There is another language within J, a microcode for J as it were.  Like Moliere's M. Jourdain, who was astonished to find he had been speaking prose for forty years without knowing it, you have been using a small subset of this language unwittingly throughout our investigations.  The hidden language describes a way of coding called tacit programming, and it is time for you to learn it in full.  J's tacit language is the irreducible essence of a programming language.  It describes your algorithm using only the ordering of the J primitives you have already learned.  It has a grammar without words, which you use to write programs without visible operands; yet its renouncing these seemingly essential components is self-denial rather than self-mutilation, for it retains the vigor to express any algorithm.  It is as evanescent as the breeze and as powerful as the hurricane.  It is a sublime creation.

We begin our exploration with this simple program:

   -

The first step toward enlightenment is to realize that something so simple is a program.  You may object: But it can't be a program.  It has no parameters.  It has no name.  How would I invoke it?  It's a primitive, maybe.  Or a verb.  Or a typographical error.  But not a program.
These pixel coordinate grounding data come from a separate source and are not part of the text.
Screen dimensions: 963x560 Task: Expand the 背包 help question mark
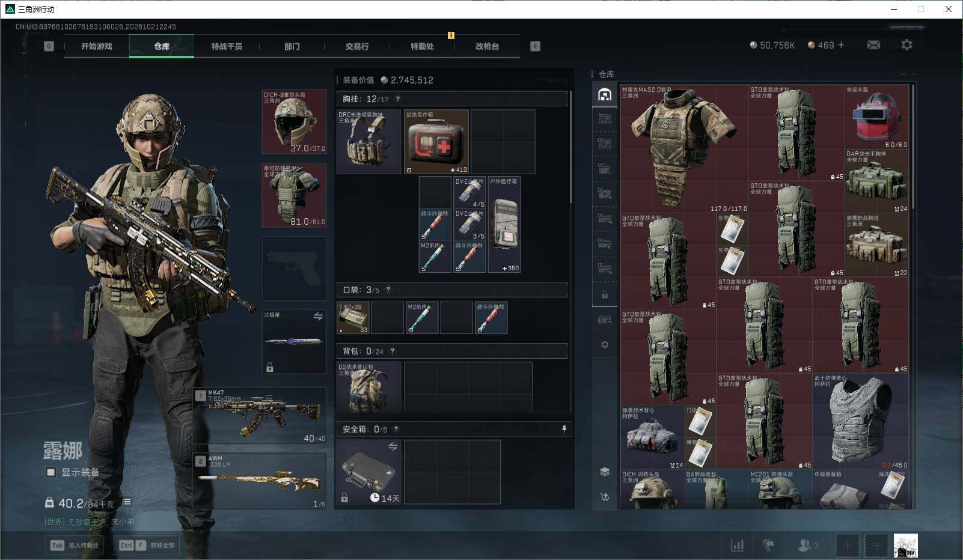pos(393,351)
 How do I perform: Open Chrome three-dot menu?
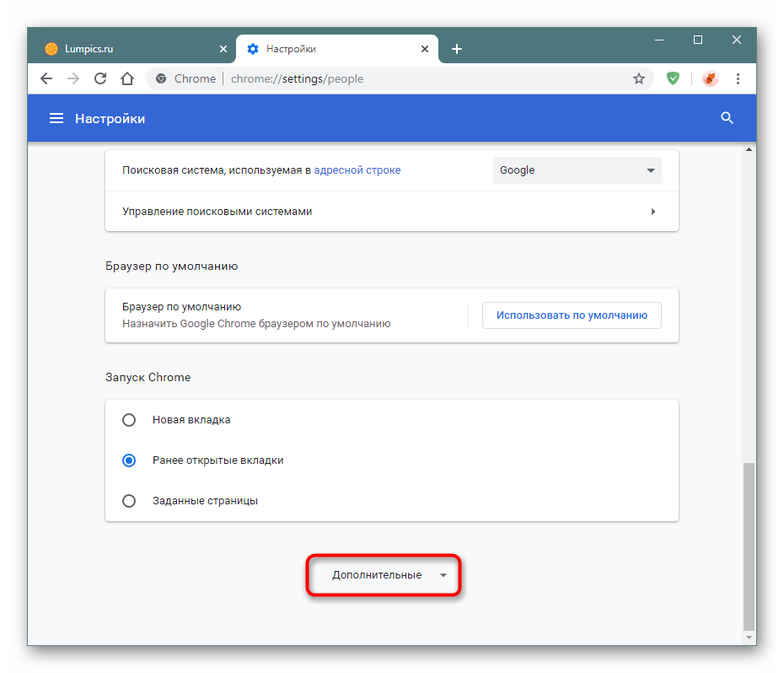(x=738, y=78)
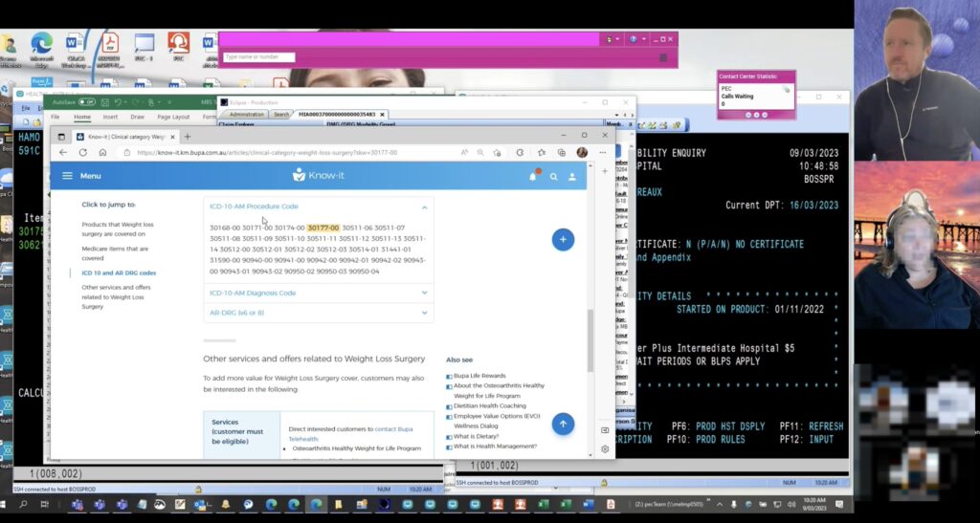Open the Know-it hamburger Menu
Screen dimensions: 980x523
tap(68, 176)
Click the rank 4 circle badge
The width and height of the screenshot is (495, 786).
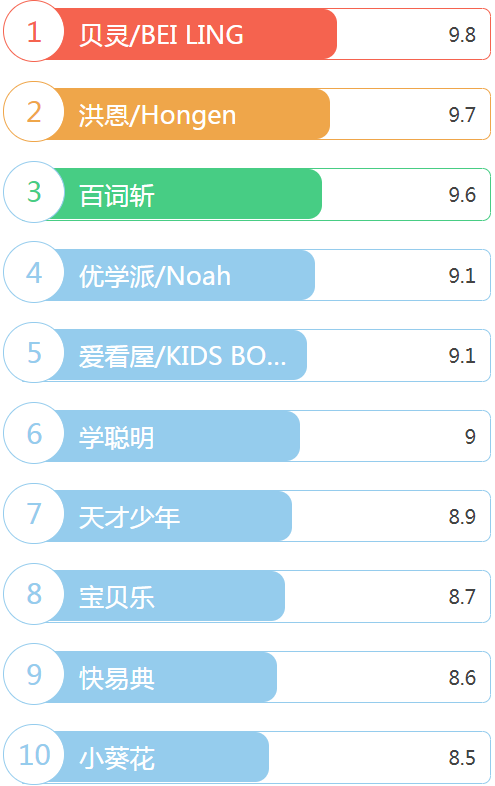pos(34,272)
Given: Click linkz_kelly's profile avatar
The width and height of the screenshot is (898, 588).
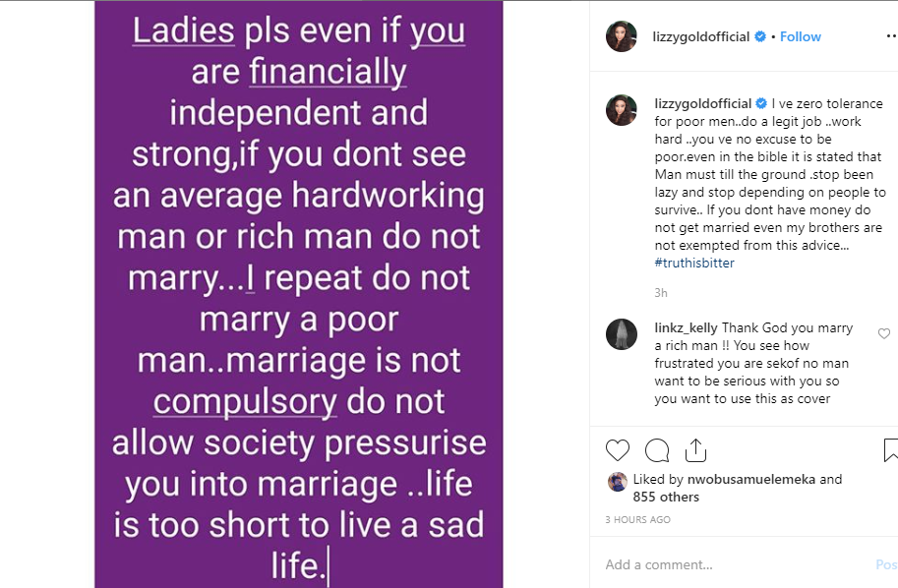Looking at the screenshot, I should pyautogui.click(x=621, y=335).
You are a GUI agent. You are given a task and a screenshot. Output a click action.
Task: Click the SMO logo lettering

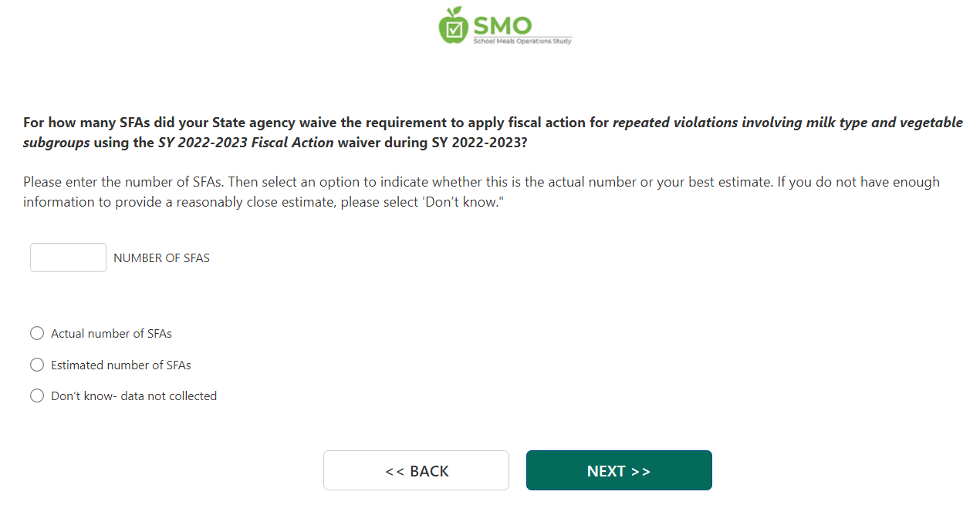[502, 25]
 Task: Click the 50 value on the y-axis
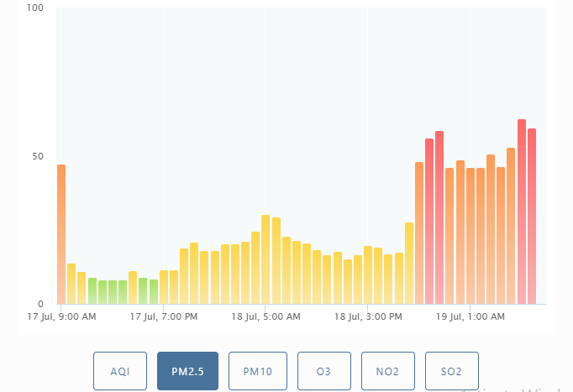click(38, 157)
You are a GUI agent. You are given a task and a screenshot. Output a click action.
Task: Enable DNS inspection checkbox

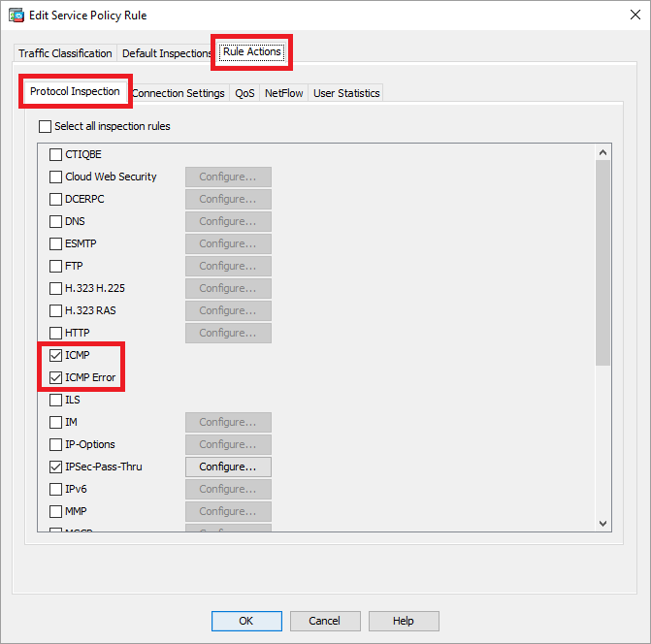55,221
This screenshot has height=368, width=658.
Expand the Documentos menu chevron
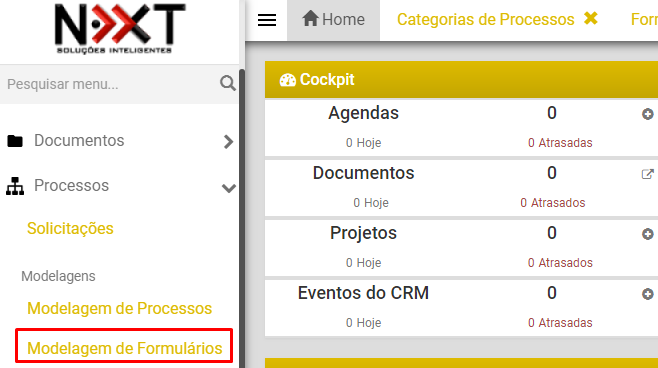pyautogui.click(x=228, y=142)
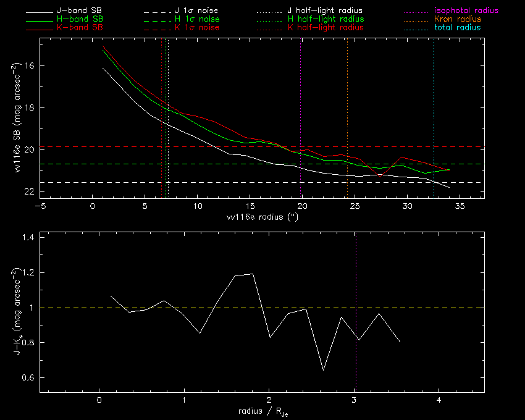Click the K-band SB legend text
Viewport: 525px width, 420px height.
[x=80, y=28]
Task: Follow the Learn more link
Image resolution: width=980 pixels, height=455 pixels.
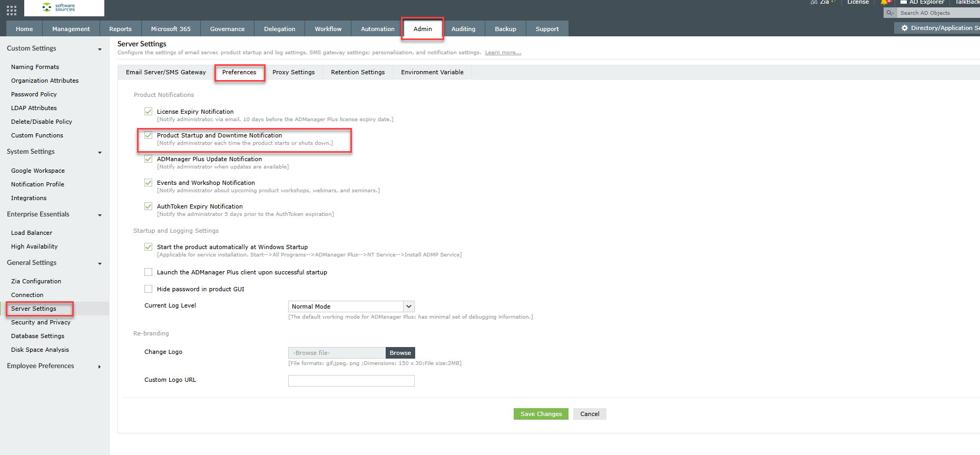Action: [503, 53]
Let me make the case that it is indeed a program.  I say that a bit of text deserves the title of 'program' if it produces a systematic result when executed with suitable arguments.  And I say that the program '-' satisfies this definition.  Certainly I can supply it with arguments

   5 7 - 2

3 5

and get the expected result.  The program does not refer to its operands explicitly, but as long as we make the agreement that the arguments to a program appear as nouns to its left and right, the program has no doubt about how to find its arguments.  Of course, we have been using this convention for verbs all along.

I can give this program a name:

   minus =: -

   5 7 minus 2

3 5

minus can be used in place of - anywhere.  When we look at the value of minus, we see what it contains:

   9!:3 (5)  NB. Do this once to select simplified display

   minus

-

minus is equivalent to .  In J we call it a verb, but it has all the essential features of a program.  In fact, minus is two programs, because it can be executed monadically as well:

   minus 6 8

_6 _8

The point is that every J verb, even the primitives and the compound verbs, is a program in the usual sense.  Verbs like minus, that do not mention their operands by name but instead apply them according to J's parsing rules, are called tacit verbs.  Verbs created by m :n, like dyad : '+/ y', that mention their operands by name are called explicit verbs.  The compound verbs we have learned already are examples of tacit verbs.  Some of the verbs that we have had occasion to define so far can be written in tacit form:

addrow =: monad : '+/ y'"1

could be rewritten as

addrow =: +/"1

and

v =: dyad : '1.04 * x + y'

is equivalent to

v =: 1.04&*@:+

as we have seen.  We have already encountered tacit definitions without noticing:

   dotprod =: +/@:*"1

   1 2 3 dotprod 1 2 3

14

and we can certainly define more.

   sortup =: /:~

defines a verb that sorts its operand into ascending order:

   sortup 31 41 59 26 53

26 31 41 53 59

Some of the verbs we have encountered seem too complex for a compound verb.  For example, in

   mean =: monad : '(+/ y) % #y'

we need to perform two operations on y and combine their results, something that is beyond the capabilities of the compound verbs we have encountered so far.  We will next learn how to produce a tacit equivalent for mean and a great many other verbs.